[Stored items]
= = = = = = =

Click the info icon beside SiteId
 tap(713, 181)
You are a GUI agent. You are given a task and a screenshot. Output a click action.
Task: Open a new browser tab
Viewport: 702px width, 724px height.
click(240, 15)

= = = = = = =

:: Work instruction ::
Repeat each record above precisely as written.

:: Exercise output ::
Click the info icon beside SiteId
 tap(713, 181)
You are a GUI agent. You are given a task and a screenshot. Output a click action.
Task: Open a new browser tab
Viewport: 702px width, 724px height.
click(240, 15)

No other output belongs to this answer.